Tuesday, April 16, 2019

Review: The Great Pretenders by Laura Kalpakian



Berkley Books

Release Date:
April 16, 2019

Synopsis from Goodreads:

The daughter of Hollywood royalty, Roxanne Granville is used to getting what she wants--even if she has to break the rules. But after a falling-out with her grandfather, a powerful movie mogul, she has to face life on her own for the first time....

Roxanne forges a career unique for women in the 1950s, becoming an agent for hungry young screenwriters. She struggles to be taken seriously by the men who rule Hollywood and who often assume that sexual favors are just a part of doing business. When she sells a script by a blacklisted writer under the name of a willing front man, more exiled writers seek her help. Roxanne wades into a world murky with duplicity and deception, and she can't afford any more risks.

Then she meets Terrence Dexter, a compelling African American journalist unlike anyone she's ever known. Roxanne again breaks the rules, and is quickly swept up in a passionate relationship with very real dangers that could destroy everything she's carefully built.

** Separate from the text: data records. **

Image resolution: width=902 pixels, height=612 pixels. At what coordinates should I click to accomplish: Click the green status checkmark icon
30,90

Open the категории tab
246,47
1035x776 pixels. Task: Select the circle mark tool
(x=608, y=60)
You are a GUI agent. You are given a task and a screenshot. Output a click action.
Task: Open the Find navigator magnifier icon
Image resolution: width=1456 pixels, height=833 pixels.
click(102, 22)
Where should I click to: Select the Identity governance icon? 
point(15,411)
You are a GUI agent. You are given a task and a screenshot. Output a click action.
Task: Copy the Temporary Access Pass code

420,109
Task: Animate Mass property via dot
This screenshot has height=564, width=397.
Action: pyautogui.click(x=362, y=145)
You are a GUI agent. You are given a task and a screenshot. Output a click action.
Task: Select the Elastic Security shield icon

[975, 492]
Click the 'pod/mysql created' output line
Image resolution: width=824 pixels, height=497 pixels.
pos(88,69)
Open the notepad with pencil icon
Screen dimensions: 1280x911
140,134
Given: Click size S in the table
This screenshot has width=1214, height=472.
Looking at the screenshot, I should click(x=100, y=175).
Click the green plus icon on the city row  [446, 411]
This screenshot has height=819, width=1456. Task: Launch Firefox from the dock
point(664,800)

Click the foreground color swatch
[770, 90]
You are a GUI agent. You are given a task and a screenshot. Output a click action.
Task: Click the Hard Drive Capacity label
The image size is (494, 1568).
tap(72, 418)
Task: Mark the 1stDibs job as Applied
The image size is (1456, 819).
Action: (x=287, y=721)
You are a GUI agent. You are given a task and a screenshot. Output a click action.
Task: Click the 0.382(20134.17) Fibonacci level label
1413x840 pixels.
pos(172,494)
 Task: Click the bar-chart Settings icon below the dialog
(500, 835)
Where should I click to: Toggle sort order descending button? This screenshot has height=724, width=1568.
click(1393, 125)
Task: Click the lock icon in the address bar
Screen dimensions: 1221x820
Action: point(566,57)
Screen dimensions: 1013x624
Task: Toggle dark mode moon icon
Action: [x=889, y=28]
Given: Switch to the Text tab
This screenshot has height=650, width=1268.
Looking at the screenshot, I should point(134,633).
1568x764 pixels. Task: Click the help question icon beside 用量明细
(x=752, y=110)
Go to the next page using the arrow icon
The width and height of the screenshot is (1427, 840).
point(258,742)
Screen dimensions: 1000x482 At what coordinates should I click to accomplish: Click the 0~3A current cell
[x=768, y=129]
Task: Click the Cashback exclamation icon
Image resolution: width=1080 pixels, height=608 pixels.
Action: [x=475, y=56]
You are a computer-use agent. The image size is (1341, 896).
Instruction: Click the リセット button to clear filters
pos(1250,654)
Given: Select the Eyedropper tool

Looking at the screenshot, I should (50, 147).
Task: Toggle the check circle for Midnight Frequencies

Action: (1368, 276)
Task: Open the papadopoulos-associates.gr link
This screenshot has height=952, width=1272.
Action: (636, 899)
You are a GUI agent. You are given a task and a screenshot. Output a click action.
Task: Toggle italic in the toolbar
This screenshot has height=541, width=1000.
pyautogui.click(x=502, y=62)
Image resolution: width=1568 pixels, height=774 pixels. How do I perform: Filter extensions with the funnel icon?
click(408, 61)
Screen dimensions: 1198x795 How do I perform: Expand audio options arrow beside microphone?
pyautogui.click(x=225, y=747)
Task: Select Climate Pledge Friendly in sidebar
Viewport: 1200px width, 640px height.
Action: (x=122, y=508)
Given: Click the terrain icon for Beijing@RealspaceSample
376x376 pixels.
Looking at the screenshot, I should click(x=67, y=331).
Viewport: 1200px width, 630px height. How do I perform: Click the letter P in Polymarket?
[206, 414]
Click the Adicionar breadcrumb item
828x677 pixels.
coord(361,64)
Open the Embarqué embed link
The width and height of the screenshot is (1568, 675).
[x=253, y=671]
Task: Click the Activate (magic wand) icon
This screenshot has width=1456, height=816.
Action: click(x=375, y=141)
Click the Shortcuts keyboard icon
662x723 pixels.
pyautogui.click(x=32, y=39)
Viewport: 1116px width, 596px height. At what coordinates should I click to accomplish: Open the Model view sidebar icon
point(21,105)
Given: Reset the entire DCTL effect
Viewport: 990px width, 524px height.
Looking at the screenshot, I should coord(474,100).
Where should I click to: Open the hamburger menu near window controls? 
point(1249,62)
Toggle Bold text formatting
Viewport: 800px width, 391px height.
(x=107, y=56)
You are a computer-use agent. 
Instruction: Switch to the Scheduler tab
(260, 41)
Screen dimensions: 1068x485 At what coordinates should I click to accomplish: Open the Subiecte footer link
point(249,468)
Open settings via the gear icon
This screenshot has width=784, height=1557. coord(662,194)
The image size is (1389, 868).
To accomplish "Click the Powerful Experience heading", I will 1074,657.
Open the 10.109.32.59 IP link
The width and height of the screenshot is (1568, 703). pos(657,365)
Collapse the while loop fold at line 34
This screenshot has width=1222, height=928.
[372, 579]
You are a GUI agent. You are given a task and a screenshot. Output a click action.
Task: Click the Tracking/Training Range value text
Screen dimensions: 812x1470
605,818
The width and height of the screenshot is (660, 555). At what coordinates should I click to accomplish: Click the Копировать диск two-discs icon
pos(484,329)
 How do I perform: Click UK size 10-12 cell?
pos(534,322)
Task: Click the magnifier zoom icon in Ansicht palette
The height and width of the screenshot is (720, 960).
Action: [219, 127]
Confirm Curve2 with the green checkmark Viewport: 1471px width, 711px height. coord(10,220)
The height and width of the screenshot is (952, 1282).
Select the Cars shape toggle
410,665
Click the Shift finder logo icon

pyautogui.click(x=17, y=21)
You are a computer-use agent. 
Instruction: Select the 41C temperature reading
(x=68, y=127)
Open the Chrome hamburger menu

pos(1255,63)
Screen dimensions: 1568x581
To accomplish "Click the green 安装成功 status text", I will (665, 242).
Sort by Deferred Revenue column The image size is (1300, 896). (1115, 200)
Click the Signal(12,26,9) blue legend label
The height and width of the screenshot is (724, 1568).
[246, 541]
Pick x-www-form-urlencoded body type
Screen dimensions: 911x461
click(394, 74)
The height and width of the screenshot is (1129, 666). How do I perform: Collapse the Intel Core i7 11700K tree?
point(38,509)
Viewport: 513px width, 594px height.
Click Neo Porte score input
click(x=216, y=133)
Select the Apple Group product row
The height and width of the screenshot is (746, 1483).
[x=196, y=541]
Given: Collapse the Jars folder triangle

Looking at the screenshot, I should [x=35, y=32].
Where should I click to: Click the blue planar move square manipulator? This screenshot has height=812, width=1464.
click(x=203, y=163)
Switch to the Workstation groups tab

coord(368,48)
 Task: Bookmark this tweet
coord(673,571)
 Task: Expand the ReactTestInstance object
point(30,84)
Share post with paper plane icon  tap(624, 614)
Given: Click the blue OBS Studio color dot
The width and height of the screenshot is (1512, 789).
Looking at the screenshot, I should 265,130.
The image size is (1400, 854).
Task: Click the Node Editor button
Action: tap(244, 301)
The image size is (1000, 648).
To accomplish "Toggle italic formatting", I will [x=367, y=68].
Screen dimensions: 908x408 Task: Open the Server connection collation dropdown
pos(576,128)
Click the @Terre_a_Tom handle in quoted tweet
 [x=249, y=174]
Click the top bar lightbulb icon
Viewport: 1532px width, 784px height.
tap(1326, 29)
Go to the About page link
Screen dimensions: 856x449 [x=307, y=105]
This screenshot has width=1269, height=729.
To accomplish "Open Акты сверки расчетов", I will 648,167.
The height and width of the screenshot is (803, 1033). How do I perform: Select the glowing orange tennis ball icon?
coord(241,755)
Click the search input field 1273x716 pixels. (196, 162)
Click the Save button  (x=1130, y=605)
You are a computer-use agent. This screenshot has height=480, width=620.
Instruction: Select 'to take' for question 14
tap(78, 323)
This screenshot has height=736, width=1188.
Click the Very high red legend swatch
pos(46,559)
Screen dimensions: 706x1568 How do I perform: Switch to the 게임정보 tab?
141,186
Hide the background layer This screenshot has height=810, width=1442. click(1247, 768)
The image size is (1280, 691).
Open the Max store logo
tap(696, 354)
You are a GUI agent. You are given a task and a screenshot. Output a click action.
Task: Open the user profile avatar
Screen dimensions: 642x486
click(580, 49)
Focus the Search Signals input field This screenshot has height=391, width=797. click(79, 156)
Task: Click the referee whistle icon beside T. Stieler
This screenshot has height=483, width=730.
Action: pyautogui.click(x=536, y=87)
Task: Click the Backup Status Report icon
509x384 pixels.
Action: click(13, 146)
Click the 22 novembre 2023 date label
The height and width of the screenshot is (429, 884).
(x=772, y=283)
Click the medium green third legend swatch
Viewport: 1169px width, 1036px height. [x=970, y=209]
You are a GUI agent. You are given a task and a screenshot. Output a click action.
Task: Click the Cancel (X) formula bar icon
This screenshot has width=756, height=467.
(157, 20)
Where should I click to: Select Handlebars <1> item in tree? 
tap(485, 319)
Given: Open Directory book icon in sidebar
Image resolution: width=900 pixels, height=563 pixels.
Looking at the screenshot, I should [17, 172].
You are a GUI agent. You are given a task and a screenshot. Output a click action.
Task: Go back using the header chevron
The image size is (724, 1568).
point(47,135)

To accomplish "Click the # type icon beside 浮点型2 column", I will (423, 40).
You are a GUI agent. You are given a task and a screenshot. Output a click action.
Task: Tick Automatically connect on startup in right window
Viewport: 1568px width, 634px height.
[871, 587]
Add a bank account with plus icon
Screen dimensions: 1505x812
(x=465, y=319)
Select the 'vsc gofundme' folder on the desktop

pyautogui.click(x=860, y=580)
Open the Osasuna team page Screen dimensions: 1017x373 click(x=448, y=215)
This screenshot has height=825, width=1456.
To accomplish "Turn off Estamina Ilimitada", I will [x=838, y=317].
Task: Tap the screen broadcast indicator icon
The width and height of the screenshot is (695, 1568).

Roxanne Granville is a woman who bravely defies convention. She won't let men make all the rules, and won't let skin color determine whom she can love. The Great Pretenders is a riveting, emotional novel that resonates in today's world, and reminds us that some things are worth fighting for.

My Review

Roxanne Granville was born into the Hollywood world. Her grandparents ran Empire Pictures and she was the darling around the studio. Now in her twenties, Roxanne is ready to begin a career of her own, which isn’t easy for women in the 1950’s. She quickly learns that men refuse to take her seriously and only see her as a sex object.

She is determined to begin a career as a Hollywood agent. She takes on some daring scripts that people would find controversial. Not to mention that she becomes involved in a relationship that is not acceptable in the 1950’s. Roxanne is playing with fire and both situations turn her life upside down.

This is a realistic look into the turbulent times of the 1950’s. The author adds real life celebrity names to the story which helps to paint a vivid picture of the era and bring realism to each page. For a few days, I actually felt as if I was in the 1950’s.

The Great Pretenders is well written and emotional with true to life situations. There were a few parts in the middle that were slow-moving, but then the excitement picked up and I couldn’t stop reading until I knew how it would all play out.

I never read anything by this author before, but I will definitely be on the look out for more of her books.

For reading challenges:
Alphabet Soup Reading Challenge 2019

FTC Disclosure: I voluntarily reviewed an Advance Reader Copy of this book from NetGalley and the publisher. I was not required to write a positive review. All opinions expressed are my own.